I do have an old Garmin GPS because I can get lost driving in a straight line and I don't have a smartphone.

I have a tv+internet+phone combo. No movie or special sports channels. Its a bit expensive ($140 / month after fees and taxes) but I'm too lazy to try and figure out how to get the content I want through Netflix, Hulu, Huluplus and the internet. Once I retire this will be a good place for additional cost saves.
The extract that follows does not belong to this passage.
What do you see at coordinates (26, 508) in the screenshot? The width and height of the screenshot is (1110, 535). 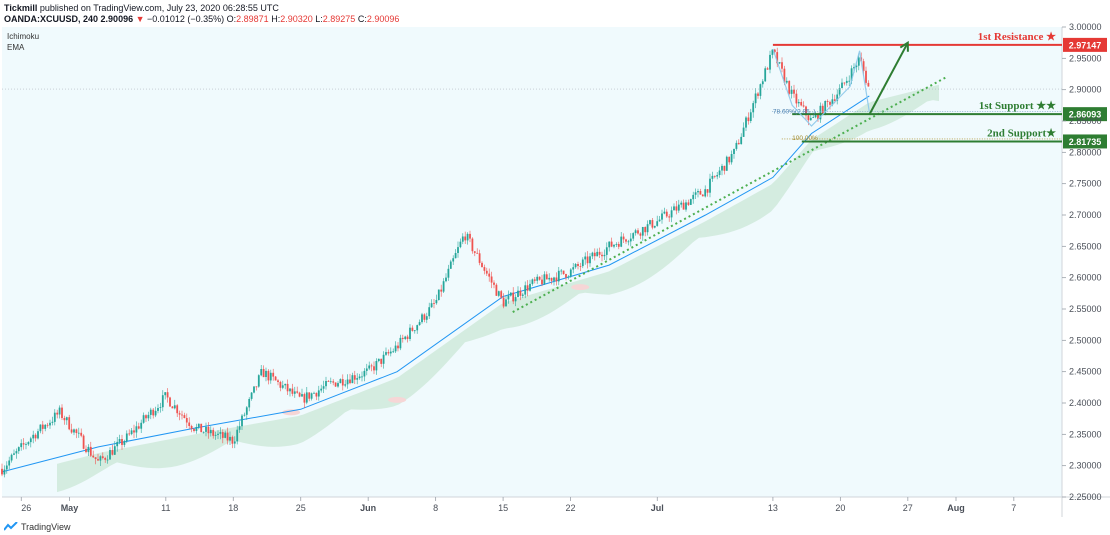 I see `x-tick-label: 26` at bounding box center [26, 508].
I do have some modern technology. I have a Blu-ray player because when we downsized in August we replaced our 2 12 year old cube style tvs with flat panels. I have an inexpensive laptop ($400), an inexpensive tablet ($129) and a kindle ($69). The tablet and the Kindle were essentially free since I redeemed Visa card reward points to pay for them. I see myself keeping all of these going forward.

I do still use my full size oven. During the holidays I purchase and cook approximately a dozen 12 lb turkeys for 60-70 cents a pound. I purchase, defrost, roast, debone and freeze them (1/2 turkey per freezer bag). I have turkey for dinner two or three times a month for up to 6 months, with leftovers for lunches. Most of my other roasting is done in the toaster oven, which helps keep the full size oven clean LOL.

I also no longer have a stereo system. I generally use my mp3 player with a single cord to a mini boom box for external music, or I use my headphones.